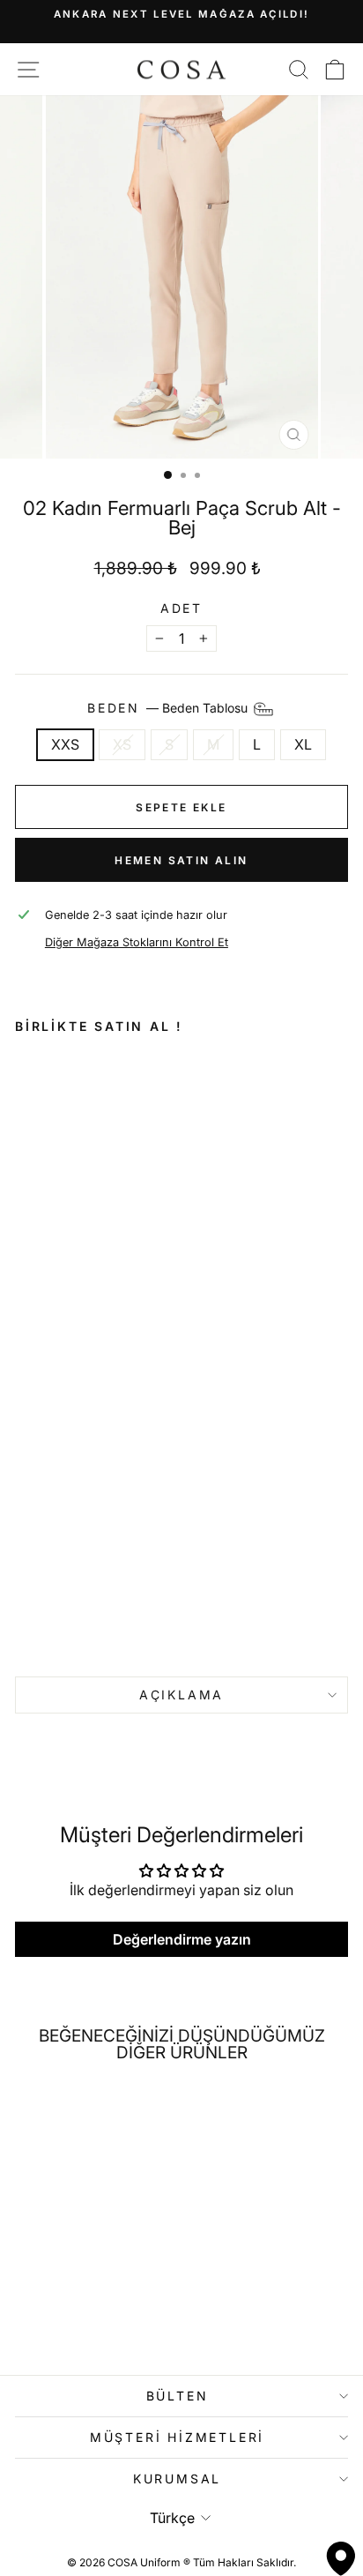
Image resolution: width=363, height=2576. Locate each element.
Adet (181, 608)
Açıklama (181, 1694)
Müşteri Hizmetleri (177, 2437)
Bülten (177, 2395)
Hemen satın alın (181, 860)
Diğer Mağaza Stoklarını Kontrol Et (136, 942)
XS (122, 744)
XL (303, 744)
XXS (65, 744)
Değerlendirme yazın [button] (182, 1939)
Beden (169, 707)
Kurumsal (177, 2478)
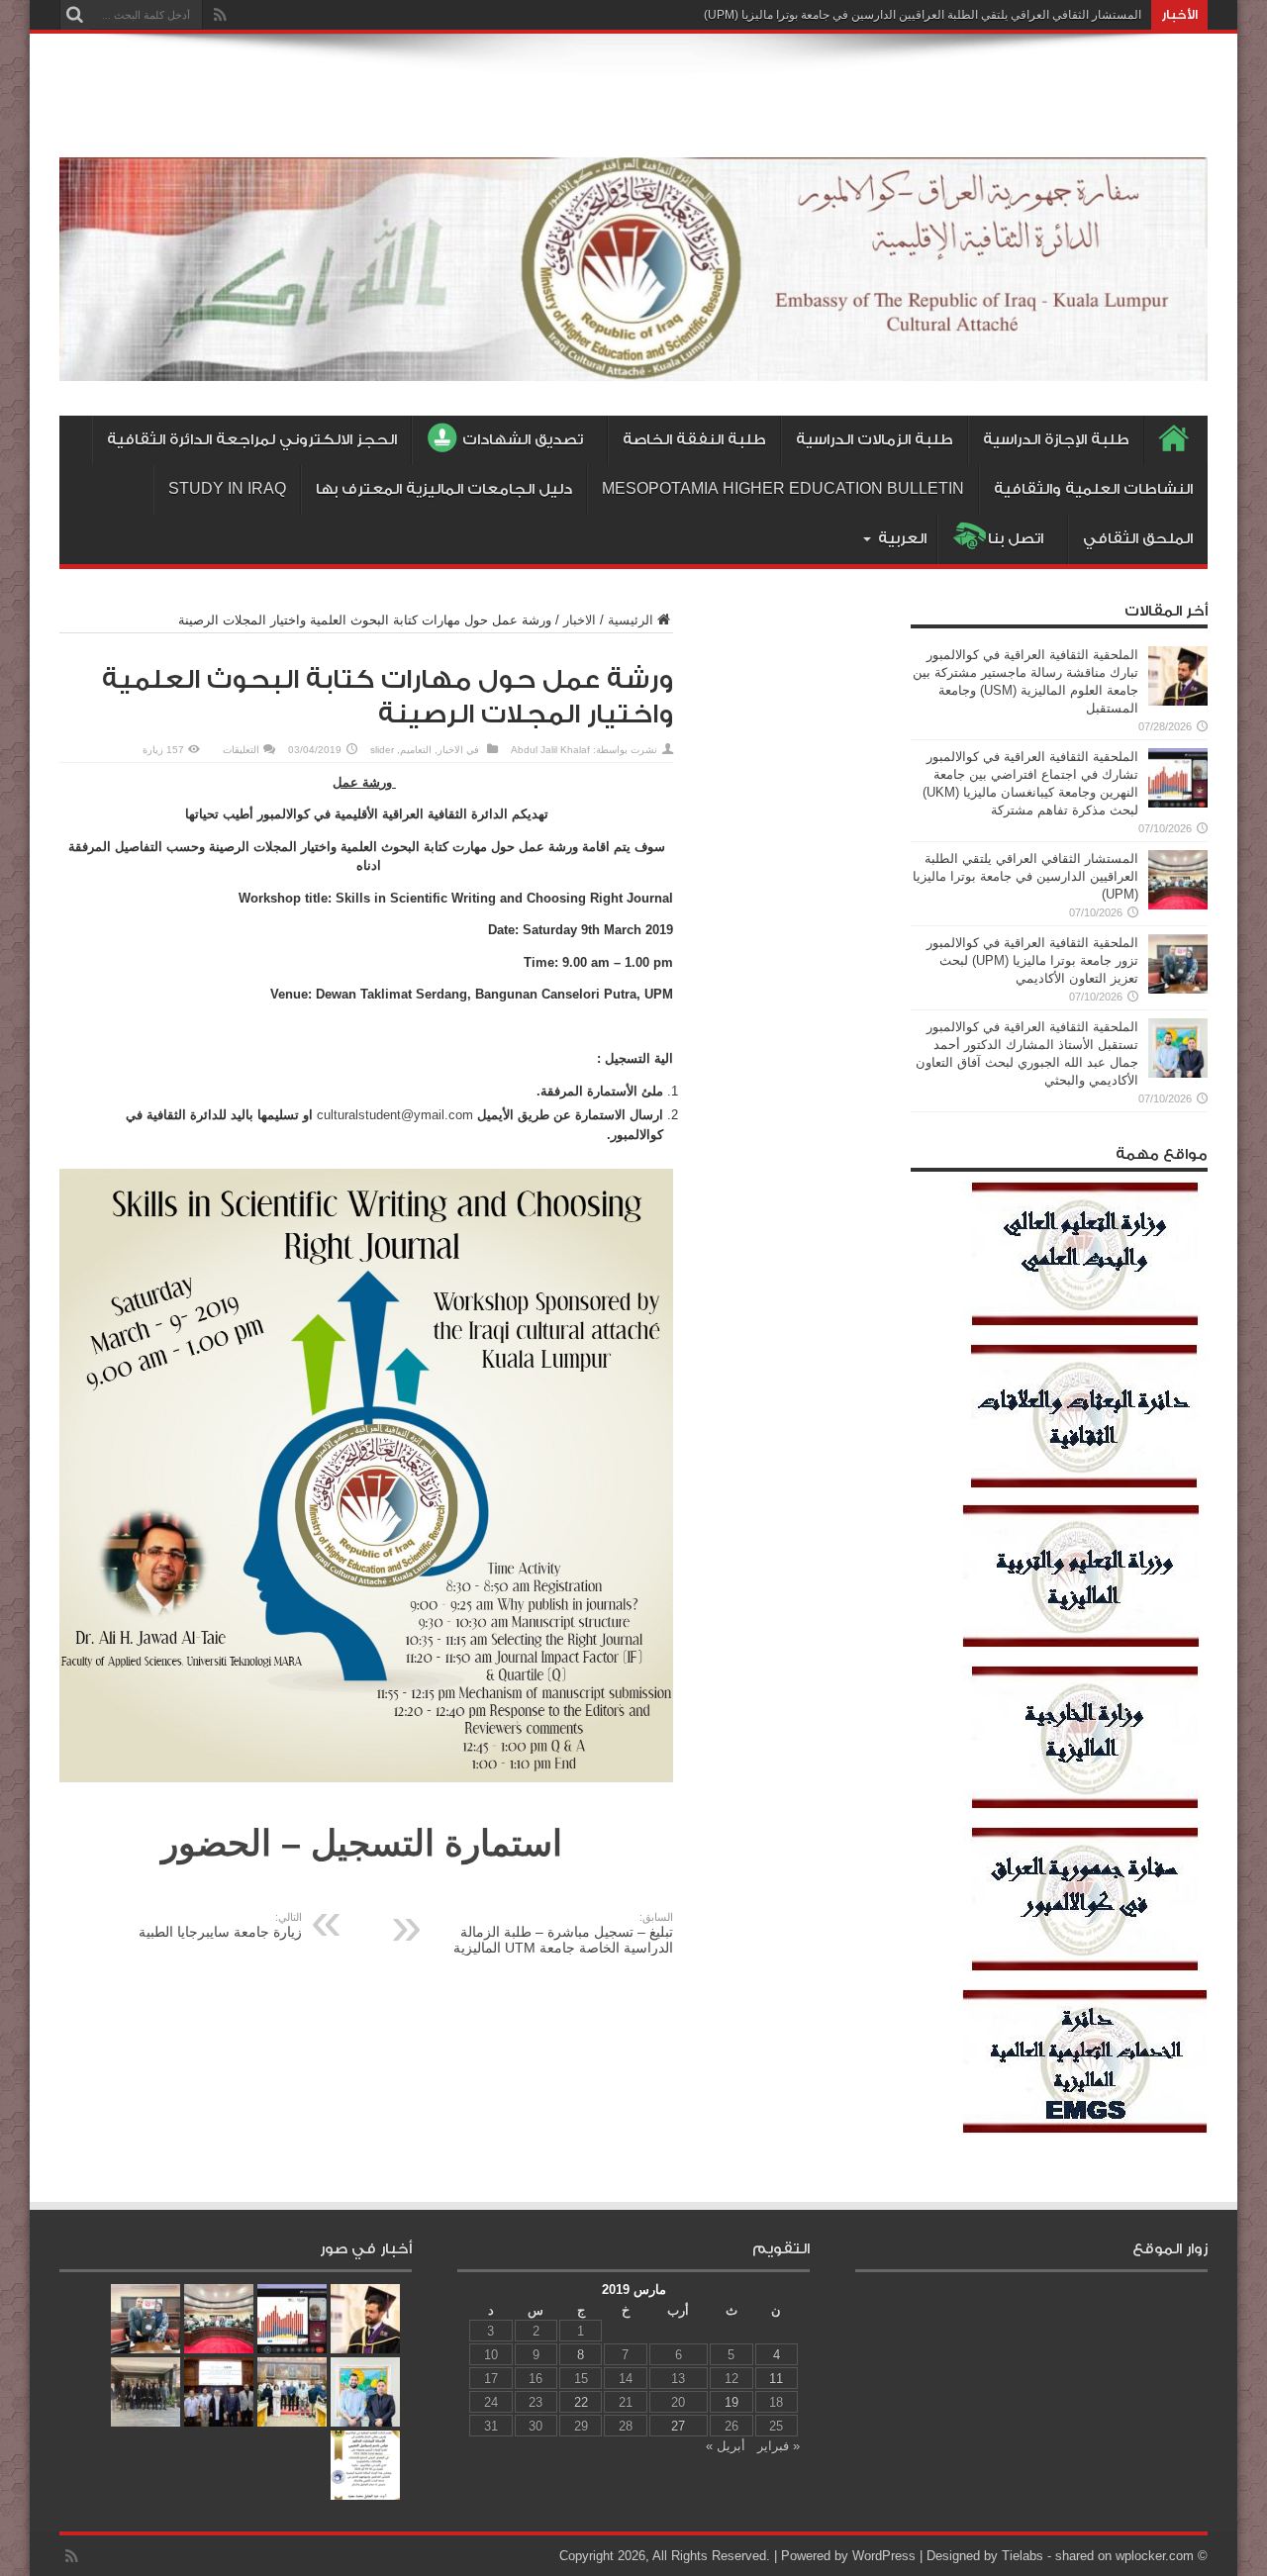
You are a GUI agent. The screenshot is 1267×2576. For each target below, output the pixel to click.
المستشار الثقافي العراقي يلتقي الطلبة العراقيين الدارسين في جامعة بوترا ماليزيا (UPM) (922, 15)
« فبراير (778, 2445)
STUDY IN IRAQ (227, 489)
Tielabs (1022, 2555)
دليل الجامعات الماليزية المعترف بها (444, 489)
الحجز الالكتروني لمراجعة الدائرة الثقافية (252, 439)
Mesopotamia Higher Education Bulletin (783, 489)
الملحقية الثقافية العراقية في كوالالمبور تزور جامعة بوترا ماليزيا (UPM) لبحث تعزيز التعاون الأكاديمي (1032, 960)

* * * * *

→ **REQUIRED WORK**:
Reproduce the full material exactly, excluding the pictures.

→ **RESPONSE AREA**:
Image resolution: width=363, height=2576. Locate each element.
Adet (181, 608)
Açıklama (181, 1694)
Müşteri Hizmetleri (177, 2437)
Bülten (177, 2395)
Hemen satın alın (181, 860)
Diğer Mağaza Stoklarını Kontrol Et (136, 942)
XS (122, 744)
XL (303, 744)
XXS (65, 744)
Değerlendirme yazın [button] (182, 1939)
Beden (169, 707)
Kurumsal (177, 2478)
You are a GUI agent. The screenshot is 1267×2576. For each target below, output the pixel to click.
المستشار الثقافي العراقي يلتقي الطلبة العراقيين الدارسين في جامعة بوترا ماليزيا (UPM) (922, 15)
« فبراير (778, 2445)
STUDY IN IRAQ (227, 489)
Tielabs (1022, 2555)
دليل الجامعات الماليزية المعترف بها (444, 489)
الحجز الالكتروني لمراجعة الدائرة الثقافية (252, 439)
Mesopotamia Higher Education Bulletin (783, 489)
الملحقية الثقافية العراقية في كوالالمبور تزور جامعة بوترا ماليزيا (UPM) لبحث تعزيز التعاون الأكاديمي (1032, 960)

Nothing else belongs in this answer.